The diet consists of macronutrients broken down into their elemental form requiring little to no digestive functionality allowing time for the gut to rest. Elemental formulations are believed to be entirely absorbed within the first few feet of small intestine.7
Products designed for the Elemental Diet contain anywhere from 14-18% of calories from protein in the form of amino acids, 42-76% calories from carbohydrate in the form of monosaccharaides, and 6-43% of calories from fat in the form of fatty acids. The micronutrient composition of an elemental diet is tricky because it must be sufficient for up to 3 weeks, but not exceed safe levels of ingestion even for impaired individuals. When an elemental diet is determined to be the next step for an individual, the patient’s caloric need is first determined. During this time no other foods are consumed other than the medical food and water. Elemental diets can also be implemented as half or partial elemental diet for patients with Crohn's and partial whole food as long as caloric needs are maintained. After the elemental diet is complete, a reintroduction and assessment of foods is conducted.
- Ye Y, Pang Z, Chen W, Ju S, Zhou C. The epidemiology and risk factors of inflammatory bowel disease. Int J Clin Exp Med. 2015;8(12):22529-42.
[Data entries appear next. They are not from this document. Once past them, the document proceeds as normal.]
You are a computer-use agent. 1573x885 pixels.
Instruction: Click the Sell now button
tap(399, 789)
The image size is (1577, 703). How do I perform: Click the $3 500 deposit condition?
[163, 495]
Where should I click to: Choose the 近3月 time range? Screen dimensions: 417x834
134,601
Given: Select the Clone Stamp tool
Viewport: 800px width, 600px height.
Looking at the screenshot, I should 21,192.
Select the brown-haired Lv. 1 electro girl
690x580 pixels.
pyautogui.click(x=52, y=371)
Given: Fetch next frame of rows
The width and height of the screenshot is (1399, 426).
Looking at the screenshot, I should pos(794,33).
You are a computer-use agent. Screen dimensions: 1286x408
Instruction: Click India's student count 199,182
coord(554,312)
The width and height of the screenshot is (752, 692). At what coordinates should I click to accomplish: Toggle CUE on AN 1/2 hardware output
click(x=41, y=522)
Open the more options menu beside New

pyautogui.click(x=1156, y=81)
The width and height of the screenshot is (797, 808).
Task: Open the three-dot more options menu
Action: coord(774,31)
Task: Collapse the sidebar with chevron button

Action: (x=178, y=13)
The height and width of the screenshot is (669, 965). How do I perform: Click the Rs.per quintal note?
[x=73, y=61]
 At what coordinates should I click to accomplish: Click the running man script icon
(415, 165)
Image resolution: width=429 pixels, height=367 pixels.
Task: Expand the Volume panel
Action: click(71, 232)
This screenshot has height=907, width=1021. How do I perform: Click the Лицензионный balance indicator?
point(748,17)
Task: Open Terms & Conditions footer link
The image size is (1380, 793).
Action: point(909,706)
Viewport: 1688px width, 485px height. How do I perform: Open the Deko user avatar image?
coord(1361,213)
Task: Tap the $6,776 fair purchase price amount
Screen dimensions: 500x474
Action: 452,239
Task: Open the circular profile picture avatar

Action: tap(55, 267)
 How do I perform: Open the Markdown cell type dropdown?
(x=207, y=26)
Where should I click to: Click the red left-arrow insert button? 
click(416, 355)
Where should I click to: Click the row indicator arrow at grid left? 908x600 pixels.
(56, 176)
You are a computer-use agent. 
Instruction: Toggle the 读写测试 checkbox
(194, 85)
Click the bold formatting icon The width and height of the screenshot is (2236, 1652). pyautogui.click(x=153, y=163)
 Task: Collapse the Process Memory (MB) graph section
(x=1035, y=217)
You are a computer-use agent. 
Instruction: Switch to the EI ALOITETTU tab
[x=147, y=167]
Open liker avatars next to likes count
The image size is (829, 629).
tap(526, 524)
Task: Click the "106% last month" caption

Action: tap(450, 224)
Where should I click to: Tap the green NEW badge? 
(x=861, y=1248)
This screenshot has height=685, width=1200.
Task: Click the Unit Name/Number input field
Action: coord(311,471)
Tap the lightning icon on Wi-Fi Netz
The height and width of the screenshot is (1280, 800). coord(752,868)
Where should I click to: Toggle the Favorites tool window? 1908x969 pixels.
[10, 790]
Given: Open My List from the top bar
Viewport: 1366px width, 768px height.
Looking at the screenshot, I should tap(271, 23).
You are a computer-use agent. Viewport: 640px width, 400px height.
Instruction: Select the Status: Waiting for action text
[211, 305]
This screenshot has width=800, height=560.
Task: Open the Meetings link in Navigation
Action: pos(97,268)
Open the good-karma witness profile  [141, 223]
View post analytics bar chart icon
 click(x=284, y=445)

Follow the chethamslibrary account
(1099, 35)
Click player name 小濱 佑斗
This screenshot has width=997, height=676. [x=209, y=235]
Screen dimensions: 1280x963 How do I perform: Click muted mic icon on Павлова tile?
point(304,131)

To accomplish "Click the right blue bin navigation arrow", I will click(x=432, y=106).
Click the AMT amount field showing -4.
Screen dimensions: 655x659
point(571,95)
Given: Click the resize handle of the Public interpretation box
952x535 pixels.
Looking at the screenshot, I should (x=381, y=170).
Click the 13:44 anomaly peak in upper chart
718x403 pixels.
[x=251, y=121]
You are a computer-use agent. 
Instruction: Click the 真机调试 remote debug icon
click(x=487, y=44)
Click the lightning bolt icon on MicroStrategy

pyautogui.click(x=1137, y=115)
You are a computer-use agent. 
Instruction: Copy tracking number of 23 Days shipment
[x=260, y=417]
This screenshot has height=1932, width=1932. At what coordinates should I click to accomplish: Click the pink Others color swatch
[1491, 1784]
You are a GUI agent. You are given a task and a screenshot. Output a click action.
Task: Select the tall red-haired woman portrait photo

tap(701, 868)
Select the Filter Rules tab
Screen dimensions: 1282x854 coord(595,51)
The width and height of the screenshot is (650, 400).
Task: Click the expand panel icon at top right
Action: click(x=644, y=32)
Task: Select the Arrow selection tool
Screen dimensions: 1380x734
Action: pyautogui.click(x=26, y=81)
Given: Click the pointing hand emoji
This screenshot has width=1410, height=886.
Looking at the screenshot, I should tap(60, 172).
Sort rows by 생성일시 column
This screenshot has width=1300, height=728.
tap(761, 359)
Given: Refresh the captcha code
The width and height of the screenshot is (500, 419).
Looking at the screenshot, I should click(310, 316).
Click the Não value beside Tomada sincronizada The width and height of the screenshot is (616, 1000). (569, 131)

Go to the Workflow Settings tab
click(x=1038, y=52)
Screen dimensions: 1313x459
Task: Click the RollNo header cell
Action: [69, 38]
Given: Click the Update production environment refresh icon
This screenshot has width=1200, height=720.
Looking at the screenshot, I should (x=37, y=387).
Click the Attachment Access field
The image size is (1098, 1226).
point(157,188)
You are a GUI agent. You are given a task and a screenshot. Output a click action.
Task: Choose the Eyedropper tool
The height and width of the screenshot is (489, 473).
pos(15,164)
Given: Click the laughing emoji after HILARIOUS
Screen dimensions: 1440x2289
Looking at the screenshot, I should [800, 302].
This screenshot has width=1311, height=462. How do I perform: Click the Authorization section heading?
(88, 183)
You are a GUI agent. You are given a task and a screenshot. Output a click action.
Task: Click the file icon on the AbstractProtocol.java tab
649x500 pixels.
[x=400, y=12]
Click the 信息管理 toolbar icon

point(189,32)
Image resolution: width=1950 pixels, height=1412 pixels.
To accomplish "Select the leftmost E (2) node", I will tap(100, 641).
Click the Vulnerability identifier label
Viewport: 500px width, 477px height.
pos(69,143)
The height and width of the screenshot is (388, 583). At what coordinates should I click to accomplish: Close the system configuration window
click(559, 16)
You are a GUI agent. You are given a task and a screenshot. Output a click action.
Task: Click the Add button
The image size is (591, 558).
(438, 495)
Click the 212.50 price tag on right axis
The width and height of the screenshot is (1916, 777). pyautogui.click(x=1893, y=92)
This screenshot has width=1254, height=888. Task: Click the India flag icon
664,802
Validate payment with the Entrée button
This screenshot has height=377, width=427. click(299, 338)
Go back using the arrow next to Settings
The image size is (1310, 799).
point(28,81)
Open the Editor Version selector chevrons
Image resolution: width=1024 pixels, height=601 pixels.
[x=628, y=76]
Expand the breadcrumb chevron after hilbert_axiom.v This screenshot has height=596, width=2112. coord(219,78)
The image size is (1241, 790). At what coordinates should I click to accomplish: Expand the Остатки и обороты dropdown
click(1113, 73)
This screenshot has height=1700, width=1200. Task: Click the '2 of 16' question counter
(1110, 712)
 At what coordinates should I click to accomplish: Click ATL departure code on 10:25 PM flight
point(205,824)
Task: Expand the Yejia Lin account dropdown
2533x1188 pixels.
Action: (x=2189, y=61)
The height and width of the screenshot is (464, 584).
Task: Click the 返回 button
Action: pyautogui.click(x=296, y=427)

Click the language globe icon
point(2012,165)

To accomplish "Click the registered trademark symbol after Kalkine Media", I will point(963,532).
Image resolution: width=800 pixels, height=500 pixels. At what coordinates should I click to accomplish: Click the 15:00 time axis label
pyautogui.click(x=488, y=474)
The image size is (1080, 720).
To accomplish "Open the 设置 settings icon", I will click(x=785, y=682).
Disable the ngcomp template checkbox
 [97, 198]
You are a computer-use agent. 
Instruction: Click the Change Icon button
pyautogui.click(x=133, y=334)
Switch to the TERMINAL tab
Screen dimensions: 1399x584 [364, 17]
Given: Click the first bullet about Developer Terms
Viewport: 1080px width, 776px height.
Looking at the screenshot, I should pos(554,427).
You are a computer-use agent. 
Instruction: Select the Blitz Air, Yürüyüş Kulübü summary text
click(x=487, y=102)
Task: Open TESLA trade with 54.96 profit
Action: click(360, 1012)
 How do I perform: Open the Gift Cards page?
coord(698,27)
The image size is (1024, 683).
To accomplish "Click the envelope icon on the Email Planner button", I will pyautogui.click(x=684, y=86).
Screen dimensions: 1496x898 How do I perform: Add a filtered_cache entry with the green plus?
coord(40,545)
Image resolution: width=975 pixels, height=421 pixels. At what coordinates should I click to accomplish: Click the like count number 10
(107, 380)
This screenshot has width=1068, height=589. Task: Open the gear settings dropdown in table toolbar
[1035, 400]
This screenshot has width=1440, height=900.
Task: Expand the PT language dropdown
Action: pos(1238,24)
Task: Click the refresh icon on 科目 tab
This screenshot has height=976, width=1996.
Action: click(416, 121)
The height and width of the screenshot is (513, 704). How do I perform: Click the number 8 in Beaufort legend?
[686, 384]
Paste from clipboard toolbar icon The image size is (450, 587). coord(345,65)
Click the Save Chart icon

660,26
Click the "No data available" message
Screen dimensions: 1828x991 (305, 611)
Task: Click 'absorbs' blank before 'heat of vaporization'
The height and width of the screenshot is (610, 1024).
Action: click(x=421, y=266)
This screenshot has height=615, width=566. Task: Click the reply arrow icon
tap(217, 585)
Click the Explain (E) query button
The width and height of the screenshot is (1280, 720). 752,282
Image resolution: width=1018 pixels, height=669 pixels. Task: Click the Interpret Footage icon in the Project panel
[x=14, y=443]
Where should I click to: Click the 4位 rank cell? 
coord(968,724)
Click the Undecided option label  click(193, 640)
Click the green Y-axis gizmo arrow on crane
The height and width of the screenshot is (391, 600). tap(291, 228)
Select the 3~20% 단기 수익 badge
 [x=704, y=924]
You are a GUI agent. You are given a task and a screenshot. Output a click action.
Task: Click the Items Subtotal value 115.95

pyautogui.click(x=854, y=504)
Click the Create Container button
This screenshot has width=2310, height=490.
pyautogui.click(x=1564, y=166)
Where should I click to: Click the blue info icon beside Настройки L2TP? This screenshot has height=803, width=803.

- Manuc TE, Manuc MM, Diculescu MM. Recent insights into the molecular pathogenesis of Crohn’s disease: a review of emerging therapeutic targets. Clin Exp Gastroenterol. 2016;959-70.
- Barrett JC, Hansoul S, Nicolae DL, et al. Genome-wide association defines more than 30 distinct susceptibility loci for Crohn’s disease. Nat Genet. 2008;40(8):955-62.
- Legaki E, Gazouli M. Influence of environmental factors in the development of inflammatory bowel diseases. World J Gastrointest Pharmacol Ther. 2016;7(1):112-25.
- Bosca-Watts MM, Tosca J, Anton R, et al. Pathogenesis of Crohn’s disease: Bug or no bug. World J Gastrointest Pathophysiol. 2015;6(1):1-12.
- Kawalec P, Mikrut A, Wiśniewska N, Pilc A. Tumor necrosis factor-α antibodies (infliximab, adalimumab and certolizumab) in Crohn’s disease: systematic review and meta-analysis. Arch Med Sci. 2013;9(5):765-79.
- Pimentel M, Constantino T, Kong Y, Bajwa M, Rezaei A, Park S. A 14-day elemental diet is highly effective in normalizing the lactulose breath test. Digestive Diseases And Sciences. 2004;49(1):73-7.